— Problem details —
From the line with "The width and" to the end of the data below, restate each line word for word, both ends included, without the pictures.

###

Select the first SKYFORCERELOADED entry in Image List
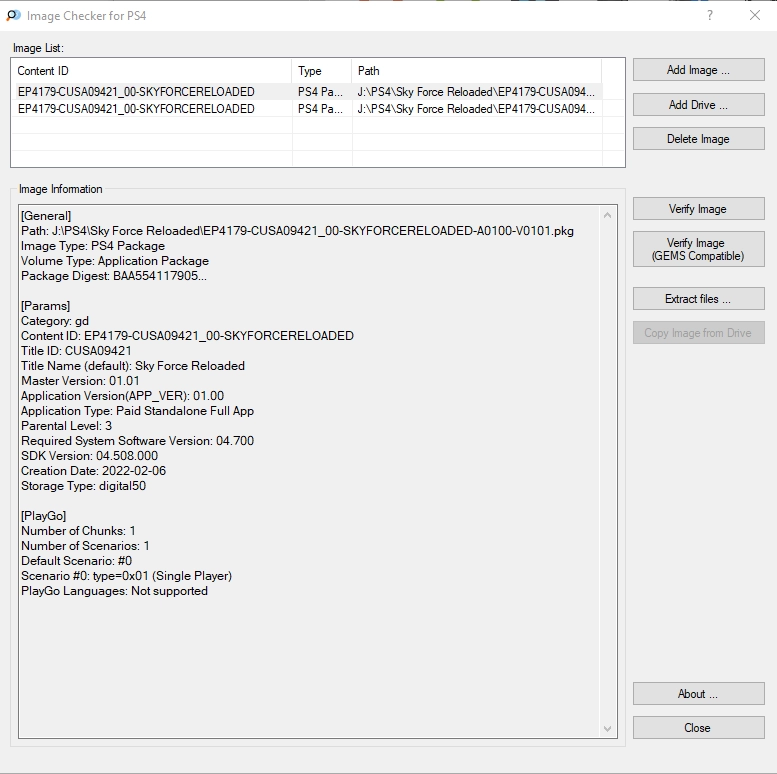This screenshot has width=777, height=774. click(x=136, y=92)
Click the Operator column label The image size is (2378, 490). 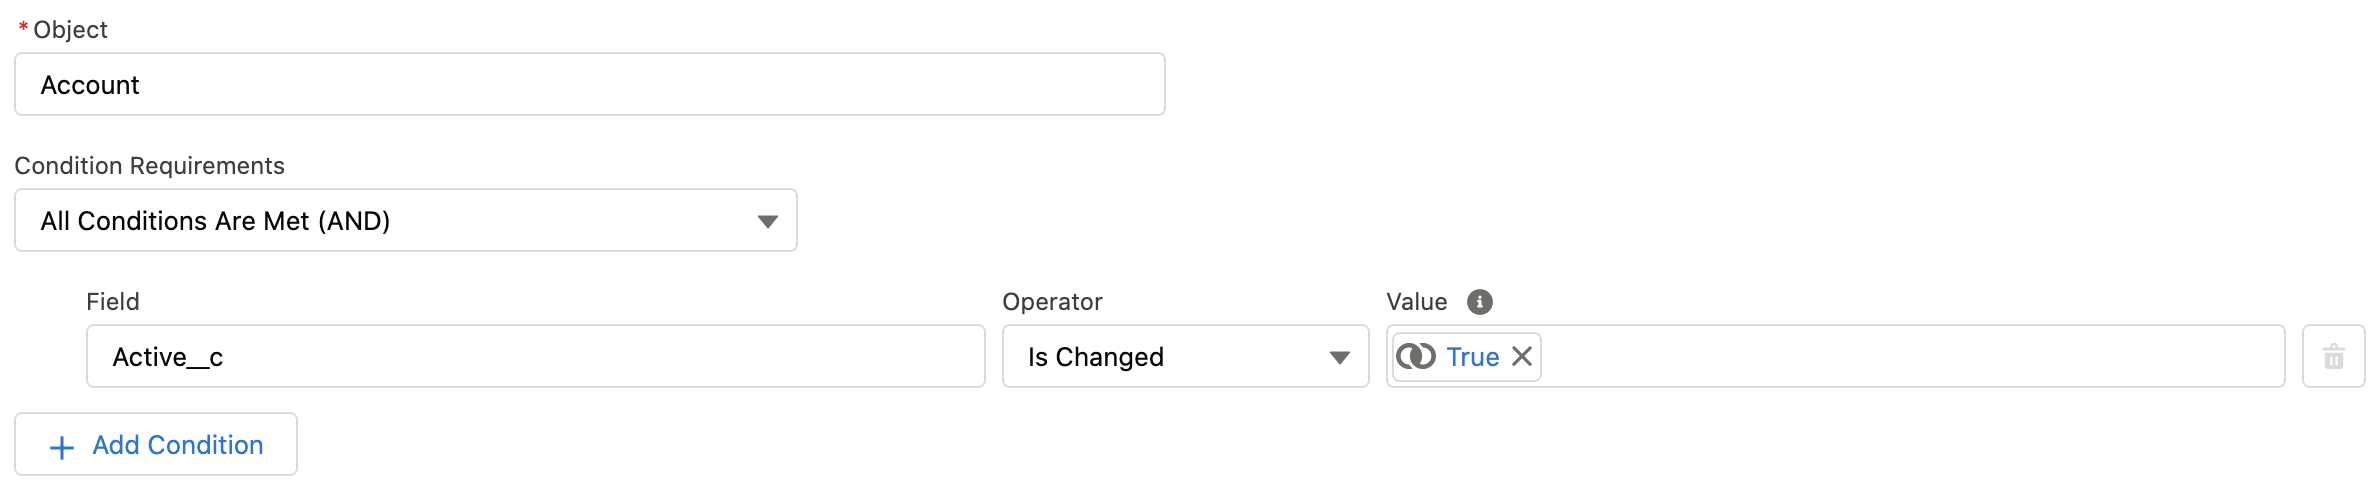point(1052,301)
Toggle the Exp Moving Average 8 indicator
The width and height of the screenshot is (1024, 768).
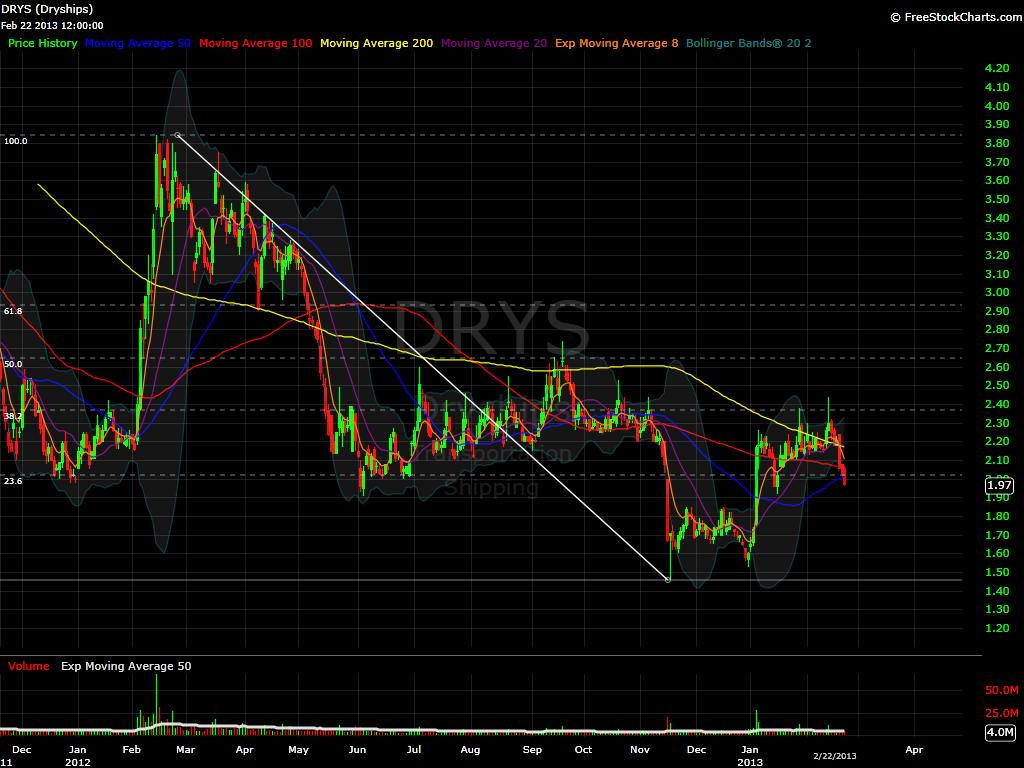tap(615, 43)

###

— Result of the task —
The width and height of the screenshot is (1024, 768).
tap(615, 43)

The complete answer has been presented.